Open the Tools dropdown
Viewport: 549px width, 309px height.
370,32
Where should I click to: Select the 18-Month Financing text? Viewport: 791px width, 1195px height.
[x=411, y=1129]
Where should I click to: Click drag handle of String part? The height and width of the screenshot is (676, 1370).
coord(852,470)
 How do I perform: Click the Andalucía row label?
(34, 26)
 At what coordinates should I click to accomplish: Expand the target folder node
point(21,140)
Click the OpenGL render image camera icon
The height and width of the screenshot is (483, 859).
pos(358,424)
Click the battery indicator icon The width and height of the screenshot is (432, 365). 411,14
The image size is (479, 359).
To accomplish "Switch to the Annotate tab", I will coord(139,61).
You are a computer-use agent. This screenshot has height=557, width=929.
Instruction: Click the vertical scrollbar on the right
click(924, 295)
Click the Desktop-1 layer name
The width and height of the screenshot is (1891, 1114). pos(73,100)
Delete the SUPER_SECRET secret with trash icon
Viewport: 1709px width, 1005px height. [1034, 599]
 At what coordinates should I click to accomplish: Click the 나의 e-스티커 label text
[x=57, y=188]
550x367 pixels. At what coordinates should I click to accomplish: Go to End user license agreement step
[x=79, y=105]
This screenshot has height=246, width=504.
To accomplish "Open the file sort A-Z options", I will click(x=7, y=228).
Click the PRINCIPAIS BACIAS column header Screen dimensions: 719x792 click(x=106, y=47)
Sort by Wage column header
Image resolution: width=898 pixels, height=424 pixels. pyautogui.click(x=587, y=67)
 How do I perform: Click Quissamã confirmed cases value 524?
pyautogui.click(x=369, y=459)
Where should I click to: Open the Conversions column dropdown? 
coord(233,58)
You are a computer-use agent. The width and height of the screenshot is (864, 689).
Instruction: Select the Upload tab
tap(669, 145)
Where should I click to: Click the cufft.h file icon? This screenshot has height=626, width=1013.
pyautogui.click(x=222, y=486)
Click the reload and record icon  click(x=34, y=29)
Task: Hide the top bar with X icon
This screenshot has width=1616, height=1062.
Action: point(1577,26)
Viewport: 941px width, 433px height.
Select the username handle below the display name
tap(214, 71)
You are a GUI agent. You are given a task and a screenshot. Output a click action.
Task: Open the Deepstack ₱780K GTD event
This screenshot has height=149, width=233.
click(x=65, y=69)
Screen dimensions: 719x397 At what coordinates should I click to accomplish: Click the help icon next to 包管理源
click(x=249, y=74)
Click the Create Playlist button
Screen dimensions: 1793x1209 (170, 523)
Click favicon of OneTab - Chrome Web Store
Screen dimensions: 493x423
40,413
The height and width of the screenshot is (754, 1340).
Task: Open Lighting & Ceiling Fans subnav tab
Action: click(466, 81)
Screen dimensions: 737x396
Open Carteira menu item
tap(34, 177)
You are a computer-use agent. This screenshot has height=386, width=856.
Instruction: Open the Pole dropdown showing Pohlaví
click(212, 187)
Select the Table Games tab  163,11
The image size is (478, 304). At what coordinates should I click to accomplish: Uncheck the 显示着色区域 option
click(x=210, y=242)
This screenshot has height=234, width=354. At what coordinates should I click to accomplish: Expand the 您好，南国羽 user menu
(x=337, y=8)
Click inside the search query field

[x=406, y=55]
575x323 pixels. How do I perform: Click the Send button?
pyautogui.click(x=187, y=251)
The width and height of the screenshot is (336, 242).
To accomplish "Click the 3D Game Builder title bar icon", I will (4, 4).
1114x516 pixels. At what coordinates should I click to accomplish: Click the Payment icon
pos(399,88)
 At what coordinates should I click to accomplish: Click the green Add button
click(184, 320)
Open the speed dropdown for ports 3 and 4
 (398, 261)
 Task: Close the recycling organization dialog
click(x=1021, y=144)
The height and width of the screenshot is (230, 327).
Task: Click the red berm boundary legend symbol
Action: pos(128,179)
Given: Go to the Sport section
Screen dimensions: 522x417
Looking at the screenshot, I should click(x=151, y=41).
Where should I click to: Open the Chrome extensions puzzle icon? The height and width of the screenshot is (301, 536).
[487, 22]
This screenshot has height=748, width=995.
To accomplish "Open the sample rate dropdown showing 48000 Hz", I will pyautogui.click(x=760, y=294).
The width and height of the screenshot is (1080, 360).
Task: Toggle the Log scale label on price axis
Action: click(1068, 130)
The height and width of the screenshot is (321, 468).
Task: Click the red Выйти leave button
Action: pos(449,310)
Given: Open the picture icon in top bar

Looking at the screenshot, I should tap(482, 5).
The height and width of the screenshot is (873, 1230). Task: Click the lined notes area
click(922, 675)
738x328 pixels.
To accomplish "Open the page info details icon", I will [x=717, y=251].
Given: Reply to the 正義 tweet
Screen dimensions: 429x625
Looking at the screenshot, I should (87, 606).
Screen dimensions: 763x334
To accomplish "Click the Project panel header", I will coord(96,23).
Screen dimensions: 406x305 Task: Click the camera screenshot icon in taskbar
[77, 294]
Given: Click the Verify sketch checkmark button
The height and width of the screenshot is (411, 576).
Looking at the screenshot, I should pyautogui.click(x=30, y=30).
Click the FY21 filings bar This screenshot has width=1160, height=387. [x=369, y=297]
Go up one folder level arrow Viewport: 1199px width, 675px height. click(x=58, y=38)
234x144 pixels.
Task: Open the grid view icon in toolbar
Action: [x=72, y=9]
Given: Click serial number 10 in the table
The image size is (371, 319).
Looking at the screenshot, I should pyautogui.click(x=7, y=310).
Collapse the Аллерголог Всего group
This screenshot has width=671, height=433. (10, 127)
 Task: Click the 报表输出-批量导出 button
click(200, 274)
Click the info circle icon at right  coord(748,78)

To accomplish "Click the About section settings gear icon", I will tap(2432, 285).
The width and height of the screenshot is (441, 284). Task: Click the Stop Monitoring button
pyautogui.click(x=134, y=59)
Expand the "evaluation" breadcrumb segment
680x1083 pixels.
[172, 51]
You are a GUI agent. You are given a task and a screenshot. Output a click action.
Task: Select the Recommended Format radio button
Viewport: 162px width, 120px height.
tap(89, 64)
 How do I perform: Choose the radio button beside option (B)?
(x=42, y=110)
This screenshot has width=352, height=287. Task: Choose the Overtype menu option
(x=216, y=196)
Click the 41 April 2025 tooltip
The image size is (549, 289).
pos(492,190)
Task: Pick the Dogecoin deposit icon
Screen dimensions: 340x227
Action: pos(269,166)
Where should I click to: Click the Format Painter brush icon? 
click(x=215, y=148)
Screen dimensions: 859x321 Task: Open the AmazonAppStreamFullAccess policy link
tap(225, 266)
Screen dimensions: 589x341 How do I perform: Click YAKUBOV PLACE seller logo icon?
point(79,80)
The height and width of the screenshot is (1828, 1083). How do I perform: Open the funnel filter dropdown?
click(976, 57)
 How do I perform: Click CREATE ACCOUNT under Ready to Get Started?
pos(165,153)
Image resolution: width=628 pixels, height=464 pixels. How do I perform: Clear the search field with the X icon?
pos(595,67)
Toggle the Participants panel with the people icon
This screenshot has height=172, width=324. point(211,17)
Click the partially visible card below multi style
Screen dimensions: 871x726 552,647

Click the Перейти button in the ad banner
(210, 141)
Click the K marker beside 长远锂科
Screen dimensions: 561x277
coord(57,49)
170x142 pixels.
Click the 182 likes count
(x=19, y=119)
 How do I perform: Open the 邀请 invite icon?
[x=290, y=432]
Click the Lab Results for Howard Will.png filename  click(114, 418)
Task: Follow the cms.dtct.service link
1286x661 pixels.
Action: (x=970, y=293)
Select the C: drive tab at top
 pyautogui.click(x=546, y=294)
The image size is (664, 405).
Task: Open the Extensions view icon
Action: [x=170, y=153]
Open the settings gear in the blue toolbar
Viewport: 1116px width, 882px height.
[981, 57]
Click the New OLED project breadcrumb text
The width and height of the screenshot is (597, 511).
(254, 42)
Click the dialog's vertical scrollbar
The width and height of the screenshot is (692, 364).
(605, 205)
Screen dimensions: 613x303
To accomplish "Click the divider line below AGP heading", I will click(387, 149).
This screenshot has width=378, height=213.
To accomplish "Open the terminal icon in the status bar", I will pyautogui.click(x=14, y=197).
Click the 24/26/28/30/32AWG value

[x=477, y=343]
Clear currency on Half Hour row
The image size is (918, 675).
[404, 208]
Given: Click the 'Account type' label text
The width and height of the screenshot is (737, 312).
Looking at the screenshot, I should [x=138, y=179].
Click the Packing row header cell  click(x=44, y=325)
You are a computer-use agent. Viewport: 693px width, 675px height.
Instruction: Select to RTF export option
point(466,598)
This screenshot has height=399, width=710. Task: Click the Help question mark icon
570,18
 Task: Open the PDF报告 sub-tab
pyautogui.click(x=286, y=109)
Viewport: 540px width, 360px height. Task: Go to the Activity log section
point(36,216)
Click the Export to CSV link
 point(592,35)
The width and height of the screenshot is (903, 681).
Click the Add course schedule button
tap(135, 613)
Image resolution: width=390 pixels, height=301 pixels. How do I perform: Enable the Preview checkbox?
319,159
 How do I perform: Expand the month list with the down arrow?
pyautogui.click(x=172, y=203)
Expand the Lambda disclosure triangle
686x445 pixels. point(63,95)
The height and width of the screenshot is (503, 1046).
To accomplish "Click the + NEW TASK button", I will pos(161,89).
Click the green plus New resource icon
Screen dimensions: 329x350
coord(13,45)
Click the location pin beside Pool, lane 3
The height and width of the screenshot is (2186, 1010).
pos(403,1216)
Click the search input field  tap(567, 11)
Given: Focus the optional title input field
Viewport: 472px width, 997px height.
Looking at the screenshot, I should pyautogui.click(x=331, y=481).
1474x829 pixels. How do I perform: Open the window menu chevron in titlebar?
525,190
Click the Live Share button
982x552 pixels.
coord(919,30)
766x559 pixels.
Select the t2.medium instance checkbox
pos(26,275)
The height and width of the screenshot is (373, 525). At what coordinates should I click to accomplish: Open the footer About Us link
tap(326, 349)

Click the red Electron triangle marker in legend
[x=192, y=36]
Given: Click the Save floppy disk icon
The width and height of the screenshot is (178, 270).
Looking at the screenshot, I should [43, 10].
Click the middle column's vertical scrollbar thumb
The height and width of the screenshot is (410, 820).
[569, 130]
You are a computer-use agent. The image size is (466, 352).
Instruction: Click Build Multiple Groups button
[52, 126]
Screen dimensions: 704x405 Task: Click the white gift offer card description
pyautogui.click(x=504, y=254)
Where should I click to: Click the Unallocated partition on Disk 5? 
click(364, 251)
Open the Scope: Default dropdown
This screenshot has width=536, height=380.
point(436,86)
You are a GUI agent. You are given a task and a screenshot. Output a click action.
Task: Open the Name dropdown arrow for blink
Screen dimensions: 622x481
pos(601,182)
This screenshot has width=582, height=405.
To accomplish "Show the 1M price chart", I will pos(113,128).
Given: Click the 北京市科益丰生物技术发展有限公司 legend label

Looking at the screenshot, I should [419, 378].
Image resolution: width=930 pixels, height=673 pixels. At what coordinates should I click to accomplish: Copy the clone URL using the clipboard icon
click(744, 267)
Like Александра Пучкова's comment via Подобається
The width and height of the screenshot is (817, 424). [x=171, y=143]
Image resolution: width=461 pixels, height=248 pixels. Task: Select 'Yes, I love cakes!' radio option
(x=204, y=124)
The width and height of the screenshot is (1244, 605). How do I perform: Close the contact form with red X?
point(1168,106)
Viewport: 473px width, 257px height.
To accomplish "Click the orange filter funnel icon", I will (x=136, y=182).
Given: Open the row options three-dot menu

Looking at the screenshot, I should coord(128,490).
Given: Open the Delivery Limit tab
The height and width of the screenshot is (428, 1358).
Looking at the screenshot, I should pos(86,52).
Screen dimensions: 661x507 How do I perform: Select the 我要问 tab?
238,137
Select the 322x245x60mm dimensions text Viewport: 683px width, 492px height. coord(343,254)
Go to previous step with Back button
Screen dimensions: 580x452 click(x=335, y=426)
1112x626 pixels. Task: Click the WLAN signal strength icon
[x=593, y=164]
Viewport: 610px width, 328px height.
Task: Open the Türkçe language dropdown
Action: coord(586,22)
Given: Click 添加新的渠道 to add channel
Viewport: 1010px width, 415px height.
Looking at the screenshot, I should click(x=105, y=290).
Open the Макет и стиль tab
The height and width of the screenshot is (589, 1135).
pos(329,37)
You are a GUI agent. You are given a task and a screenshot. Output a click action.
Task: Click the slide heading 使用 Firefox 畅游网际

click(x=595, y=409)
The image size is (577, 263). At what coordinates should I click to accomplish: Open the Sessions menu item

To do:
Render the entries above, from the line that contains "Toggle the Participants" through the line that contains "Click the Lab", as a Markdown table with the columns Row and Text. Number each line in Row and skip blank lines.

Solution to this problem:
| Row | Text |
|---|---|
| 1 | Toggle the Participants panel with the people icon |
| 2 | This screenshot has height=172, width=324. point(211,17) |
| 3 | Click the partially visible card below multi style |
| 4 | Screen dimensions: 871x726 552,647 |
| 5 | Click the Перейти button in the ad banner |
| 6 | (210, 141) |
| 7 | Click the K marker beside 长远锂科 |
| 8 | Screen dimensions: 561x277 |
| 9 | coord(57,49) |
| 10 | 170x142 pixels. |
| 11 | Click the 182 likes count |
| 12 | (x=19, y=119) |
| 13 |  How do I perform: Open the 邀请 invite icon? |
| 14 | [x=290, y=432] |
| 15 | Click the Lab Results for Howard Will.png filename  click(114, 418) |